* _To be done_
Write out all of the items below again, switching "green bar" to "green strip" and leaving everything else unchanged.

::::

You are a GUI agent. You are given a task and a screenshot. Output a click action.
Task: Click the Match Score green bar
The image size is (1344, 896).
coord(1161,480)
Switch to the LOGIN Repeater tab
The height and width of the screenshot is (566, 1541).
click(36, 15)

::::

* _Exercise output_
You are a GUI agent. You are given a task and a screenshot. Output a click action.
Task: Click the Match Score green strip
The image size is (1344, 896).
coord(1161,480)
Switch to the LOGIN Repeater tab
The height and width of the screenshot is (566, 1541).
click(36, 15)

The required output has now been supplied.